(Stored items)
┌──

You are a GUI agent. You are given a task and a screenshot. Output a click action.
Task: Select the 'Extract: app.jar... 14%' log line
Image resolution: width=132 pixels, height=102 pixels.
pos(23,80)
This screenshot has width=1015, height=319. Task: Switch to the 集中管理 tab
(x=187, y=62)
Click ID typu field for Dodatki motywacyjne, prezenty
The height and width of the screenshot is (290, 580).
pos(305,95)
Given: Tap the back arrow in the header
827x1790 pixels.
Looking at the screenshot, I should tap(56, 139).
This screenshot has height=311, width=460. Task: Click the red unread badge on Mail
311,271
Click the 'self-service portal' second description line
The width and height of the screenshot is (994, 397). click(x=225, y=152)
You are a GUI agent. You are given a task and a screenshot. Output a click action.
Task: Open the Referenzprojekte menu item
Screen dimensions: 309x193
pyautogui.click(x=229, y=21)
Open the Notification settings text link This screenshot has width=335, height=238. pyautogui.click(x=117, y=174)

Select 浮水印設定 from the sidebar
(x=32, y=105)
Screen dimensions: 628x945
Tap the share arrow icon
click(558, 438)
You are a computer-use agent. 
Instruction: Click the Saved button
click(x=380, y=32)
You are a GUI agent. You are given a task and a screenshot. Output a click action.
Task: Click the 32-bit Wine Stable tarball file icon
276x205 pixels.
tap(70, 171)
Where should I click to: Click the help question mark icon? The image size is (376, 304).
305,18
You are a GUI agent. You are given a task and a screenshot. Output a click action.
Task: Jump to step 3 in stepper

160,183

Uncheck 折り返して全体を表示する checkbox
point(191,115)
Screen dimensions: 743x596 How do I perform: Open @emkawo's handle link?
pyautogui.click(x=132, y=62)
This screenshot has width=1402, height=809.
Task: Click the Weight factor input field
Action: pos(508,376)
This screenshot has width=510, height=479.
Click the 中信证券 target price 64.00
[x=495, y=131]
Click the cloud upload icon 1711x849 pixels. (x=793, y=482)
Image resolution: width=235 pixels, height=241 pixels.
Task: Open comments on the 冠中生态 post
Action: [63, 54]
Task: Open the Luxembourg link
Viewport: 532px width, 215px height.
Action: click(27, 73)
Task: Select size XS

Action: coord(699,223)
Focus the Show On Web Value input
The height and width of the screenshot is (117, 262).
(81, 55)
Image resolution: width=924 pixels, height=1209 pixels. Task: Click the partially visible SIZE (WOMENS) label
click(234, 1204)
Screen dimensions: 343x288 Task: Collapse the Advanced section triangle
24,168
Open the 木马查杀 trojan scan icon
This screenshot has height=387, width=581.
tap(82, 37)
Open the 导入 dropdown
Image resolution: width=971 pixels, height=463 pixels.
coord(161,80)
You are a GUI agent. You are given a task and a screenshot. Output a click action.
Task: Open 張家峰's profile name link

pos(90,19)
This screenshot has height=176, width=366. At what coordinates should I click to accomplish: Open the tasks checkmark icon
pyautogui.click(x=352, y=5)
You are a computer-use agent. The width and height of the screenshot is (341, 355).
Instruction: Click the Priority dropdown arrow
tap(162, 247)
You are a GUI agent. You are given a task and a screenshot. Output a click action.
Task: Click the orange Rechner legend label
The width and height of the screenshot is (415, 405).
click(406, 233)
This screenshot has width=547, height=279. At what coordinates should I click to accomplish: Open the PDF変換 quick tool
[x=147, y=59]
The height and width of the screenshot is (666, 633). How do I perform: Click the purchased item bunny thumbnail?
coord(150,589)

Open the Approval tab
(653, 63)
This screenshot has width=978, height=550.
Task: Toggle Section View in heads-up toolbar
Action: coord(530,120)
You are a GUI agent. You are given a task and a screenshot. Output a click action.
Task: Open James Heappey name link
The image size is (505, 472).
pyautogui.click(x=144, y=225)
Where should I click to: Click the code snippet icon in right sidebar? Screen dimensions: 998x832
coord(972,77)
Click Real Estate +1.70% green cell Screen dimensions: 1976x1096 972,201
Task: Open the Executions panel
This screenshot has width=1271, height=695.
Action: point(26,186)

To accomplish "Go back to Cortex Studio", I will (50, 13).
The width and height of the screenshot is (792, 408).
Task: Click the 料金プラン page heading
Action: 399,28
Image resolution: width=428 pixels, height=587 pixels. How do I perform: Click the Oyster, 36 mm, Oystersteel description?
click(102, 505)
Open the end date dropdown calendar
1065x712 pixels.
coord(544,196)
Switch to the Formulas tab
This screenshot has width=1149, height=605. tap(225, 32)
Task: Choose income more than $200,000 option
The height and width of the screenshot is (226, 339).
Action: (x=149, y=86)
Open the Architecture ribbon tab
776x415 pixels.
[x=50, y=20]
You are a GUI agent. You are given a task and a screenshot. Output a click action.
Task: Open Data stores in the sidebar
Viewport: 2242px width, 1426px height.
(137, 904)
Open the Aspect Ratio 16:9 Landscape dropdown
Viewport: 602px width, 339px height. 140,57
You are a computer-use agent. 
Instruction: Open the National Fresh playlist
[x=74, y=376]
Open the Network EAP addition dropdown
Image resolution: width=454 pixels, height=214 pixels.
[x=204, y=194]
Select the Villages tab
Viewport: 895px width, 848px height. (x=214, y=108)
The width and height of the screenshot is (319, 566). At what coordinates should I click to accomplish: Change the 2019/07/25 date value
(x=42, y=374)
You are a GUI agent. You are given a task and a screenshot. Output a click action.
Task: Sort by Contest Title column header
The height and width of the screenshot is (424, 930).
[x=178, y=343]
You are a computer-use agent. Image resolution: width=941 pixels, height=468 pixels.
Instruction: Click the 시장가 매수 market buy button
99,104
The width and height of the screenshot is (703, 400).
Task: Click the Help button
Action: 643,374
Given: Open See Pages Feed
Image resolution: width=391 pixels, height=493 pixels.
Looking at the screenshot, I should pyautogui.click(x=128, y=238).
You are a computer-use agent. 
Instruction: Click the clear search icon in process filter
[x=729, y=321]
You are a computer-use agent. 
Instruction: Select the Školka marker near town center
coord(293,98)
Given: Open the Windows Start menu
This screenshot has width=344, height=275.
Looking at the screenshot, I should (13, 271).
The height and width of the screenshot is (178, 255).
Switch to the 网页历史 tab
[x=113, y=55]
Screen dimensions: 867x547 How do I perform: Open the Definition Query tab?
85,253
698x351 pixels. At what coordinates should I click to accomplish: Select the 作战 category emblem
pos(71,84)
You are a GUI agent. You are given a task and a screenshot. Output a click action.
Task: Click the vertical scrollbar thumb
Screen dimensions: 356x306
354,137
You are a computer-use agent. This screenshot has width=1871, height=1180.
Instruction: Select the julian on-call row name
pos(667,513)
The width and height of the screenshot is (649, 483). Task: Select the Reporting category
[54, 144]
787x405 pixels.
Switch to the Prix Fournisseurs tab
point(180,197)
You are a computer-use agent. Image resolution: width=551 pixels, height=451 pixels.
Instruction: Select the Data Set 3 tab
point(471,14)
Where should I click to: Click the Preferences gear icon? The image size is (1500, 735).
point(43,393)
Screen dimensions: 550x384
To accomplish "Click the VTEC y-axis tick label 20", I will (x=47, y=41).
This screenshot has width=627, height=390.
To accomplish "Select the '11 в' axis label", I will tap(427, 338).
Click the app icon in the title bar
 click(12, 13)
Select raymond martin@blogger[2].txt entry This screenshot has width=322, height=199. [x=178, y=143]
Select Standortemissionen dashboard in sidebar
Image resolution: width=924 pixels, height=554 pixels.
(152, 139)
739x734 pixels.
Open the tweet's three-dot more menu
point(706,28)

└──

All records above need to be set down again exactly as written.

You are a GUI agent. You are given a task and a screenshot. Output a click action.
Task: Select the 'Extract: app.jar... 14%' log line
Image resolution: width=132 pixels, height=102 pixels.
pos(23,80)
This screenshot has width=1015, height=319. Task: Switch to the 集中管理 tab
(x=187, y=62)
Click ID typu field for Dodatki motywacyjne, prezenty
The height and width of the screenshot is (290, 580).
pos(305,95)
Given: Tap the back arrow in the header
827x1790 pixels.
Looking at the screenshot, I should tap(56, 139).
This screenshot has height=311, width=460. Task: Click the red unread badge on Mail
311,271
Click the 'self-service portal' second description line
The width and height of the screenshot is (994, 397). click(x=225, y=152)
You are a GUI agent. You are given a task and a screenshot. Output a click action.
Task: Open the Referenzprojekte menu item
Screen dimensions: 309x193
pyautogui.click(x=229, y=21)
Open the Notification settings text link This screenshot has width=335, height=238. pyautogui.click(x=117, y=174)

Select 浮水印設定 from the sidebar
(x=32, y=105)
Screen dimensions: 628x945
Tap the share arrow icon
click(558, 438)
You are a computer-use agent. 
Instruction: Click the Saved button
click(x=380, y=32)
You are a GUI agent. You are given a task and a screenshot. Output a click action.
Task: Click the 32-bit Wine Stable tarball file icon
276x205 pixels.
tap(70, 171)
Where should I click to: Click the help question mark icon? The image size is (376, 304).
305,18
You are a GUI agent. You are given a task and a screenshot. Output a click action.
Task: Jump to step 3 in stepper

160,183

Uncheck 折り返して全体を表示する checkbox
point(191,115)
Screen dimensions: 743x596 How do I perform: Open @emkawo's handle link?
pyautogui.click(x=132, y=62)
This screenshot has width=1402, height=809.
Task: Click the Weight factor input field
Action: pos(508,376)
This screenshot has width=510, height=479.
Click the 中信证券 target price 64.00
[x=495, y=131]
Click the cloud upload icon 1711x849 pixels. (x=793, y=482)
Image resolution: width=235 pixels, height=241 pixels.
Task: Open comments on the 冠中生态 post
Action: [63, 54]
Task: Open the Luxembourg link
Viewport: 532px width, 215px height.
Action: click(27, 73)
Task: Select size XS

Action: coord(699,223)
Focus the Show On Web Value input
The height and width of the screenshot is (117, 262).
(81, 55)
Image resolution: width=924 pixels, height=1209 pixels. Task: Click the partially visible SIZE (WOMENS) label
click(234, 1204)
Screen dimensions: 343x288 Task: Collapse the Advanced section triangle
24,168
Open the 木马查杀 trojan scan icon
This screenshot has height=387, width=581.
tap(82, 37)
Open the 导入 dropdown
Image resolution: width=971 pixels, height=463 pixels.
coord(161,80)
You are a GUI agent. You are given a task and a screenshot. Output a click action.
Task: Open 張家峰's profile name link

pos(90,19)
This screenshot has height=176, width=366. At what coordinates should I click to accomplish: Open the tasks checkmark icon
pyautogui.click(x=352, y=5)
You are a computer-use agent. The width and height of the screenshot is (341, 355).
Instruction: Click the Priority dropdown arrow
tap(162, 247)
You are a GUI agent. You are given a task and a screenshot. Output a click action.
Task: Click the orange Rechner legend label
The width and height of the screenshot is (415, 405).
click(406, 233)
This screenshot has width=547, height=279. At what coordinates should I click to accomplish: Open the PDF変換 quick tool
[x=147, y=59]
The height and width of the screenshot is (666, 633). How do I perform: Click the purchased item bunny thumbnail?
coord(150,589)

Open the Approval tab
(653, 63)
This screenshot has width=978, height=550.
Task: Toggle Section View in heads-up toolbar
Action: coord(530,120)
You are a GUI agent. You are given a task and a screenshot. Output a click action.
Task: Open James Heappey name link
The image size is (505, 472).
pyautogui.click(x=144, y=225)
Where should I click to: Click the code snippet icon in right sidebar? Screen dimensions: 998x832
coord(972,77)
Click Real Estate +1.70% green cell Screen dimensions: 1976x1096 972,201
Task: Open the Executions panel
This screenshot has width=1271, height=695.
Action: point(26,186)

To accomplish "Go back to Cortex Studio", I will (50, 13).
The width and height of the screenshot is (792, 408).
Task: Click the 料金プラン page heading
Action: 399,28
Image resolution: width=428 pixels, height=587 pixels. How do I perform: Click the Oyster, 36 mm, Oystersteel description?
click(102, 505)
Open the end date dropdown calendar
1065x712 pixels.
coord(544,196)
Switch to the Formulas tab
This screenshot has width=1149, height=605. tap(225, 32)
Task: Choose income more than $200,000 option
The height and width of the screenshot is (226, 339).
Action: (x=149, y=86)
Open the Architecture ribbon tab
776x415 pixels.
[x=50, y=20]
You are a GUI agent. You are given a task and a screenshot. Output a click action.
Task: Open Data stores in the sidebar
Viewport: 2242px width, 1426px height.
(137, 904)
Open the Aspect Ratio 16:9 Landscape dropdown
Viewport: 602px width, 339px height. 140,57
You are a computer-use agent. 
Instruction: Open the National Fresh playlist
[x=74, y=376]
Open the Network EAP addition dropdown
Image resolution: width=454 pixels, height=214 pixels.
[x=204, y=194]
Select the Villages tab
Viewport: 895px width, 848px height. (x=214, y=108)
The width and height of the screenshot is (319, 566). At what coordinates should I click to accomplish: Change the 2019/07/25 date value
(x=42, y=374)
You are a GUI agent. You are given a task and a screenshot. Output a click action.
Task: Sort by Contest Title column header
The height and width of the screenshot is (424, 930).
[x=178, y=343]
You are a computer-use agent. Image resolution: width=941 pixels, height=468 pixels.
Instruction: Click the 시장가 매수 market buy button
99,104
The width and height of the screenshot is (703, 400).
Task: Click the Help button
Action: 643,374
Given: Open See Pages Feed
Image resolution: width=391 pixels, height=493 pixels.
Looking at the screenshot, I should pyautogui.click(x=128, y=238).
You are a computer-use agent. 
Instruction: Click the clear search icon in process filter
[x=729, y=321]
You are a computer-use agent. 
Instruction: Select the Školka marker near town center
coord(293,98)
Given: Open the Windows Start menu
This screenshot has width=344, height=275.
Looking at the screenshot, I should (13, 271).
The height and width of the screenshot is (178, 255).
Switch to the 网页历史 tab
[x=113, y=55]
Screen dimensions: 867x547 How do I perform: Open the Definition Query tab?
85,253
698x351 pixels. At what coordinates should I click to accomplish: Select the 作战 category emblem
pos(71,84)
You are a GUI agent. You are given a task and a screenshot. Output a click action.
Task: Click the vertical scrollbar thumb
Screen dimensions: 356x306
354,137
You are a computer-use agent. This screenshot has width=1871, height=1180.
Instruction: Select the julian on-call row name
pos(667,513)
The width and height of the screenshot is (649, 483). Task: Select the Reporting category
[54, 144]
787x405 pixels.
Switch to the Prix Fournisseurs tab
point(180,197)
You are a computer-use agent. Image resolution: width=551 pixels, height=451 pixels.
Instruction: Select the Data Set 3 tab
point(471,14)
Where should I click to: Click the Preferences gear icon? The image size is (1500, 735).
point(43,393)
Screen dimensions: 550x384
To accomplish "Click the VTEC y-axis tick label 20", I will (x=47, y=41).
This screenshot has width=627, height=390.
To accomplish "Select the '11 в' axis label", I will tap(427, 338).
Click the app icon in the title bar
 click(12, 13)
Select raymond martin@blogger[2].txt entry This screenshot has width=322, height=199. [x=178, y=143]
Select Standortemissionen dashboard in sidebar
Image resolution: width=924 pixels, height=554 pixels.
(152, 139)
739x734 pixels.
Open the tweet's three-dot more menu
point(706,28)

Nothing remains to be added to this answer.